Word-for-word transcription is needed for all of the entries.
◇ ◇ ◇ ◇
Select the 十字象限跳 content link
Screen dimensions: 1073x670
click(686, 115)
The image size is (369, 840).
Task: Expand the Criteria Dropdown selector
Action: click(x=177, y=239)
◇ ◇ ◇ ◇
Answer for this exercise
Select the 十字象限跳 content link
Screen dimensions: 1073x670
click(686, 115)
The image size is (369, 840).
Task: Expand the Criteria Dropdown selector
Action: click(x=177, y=239)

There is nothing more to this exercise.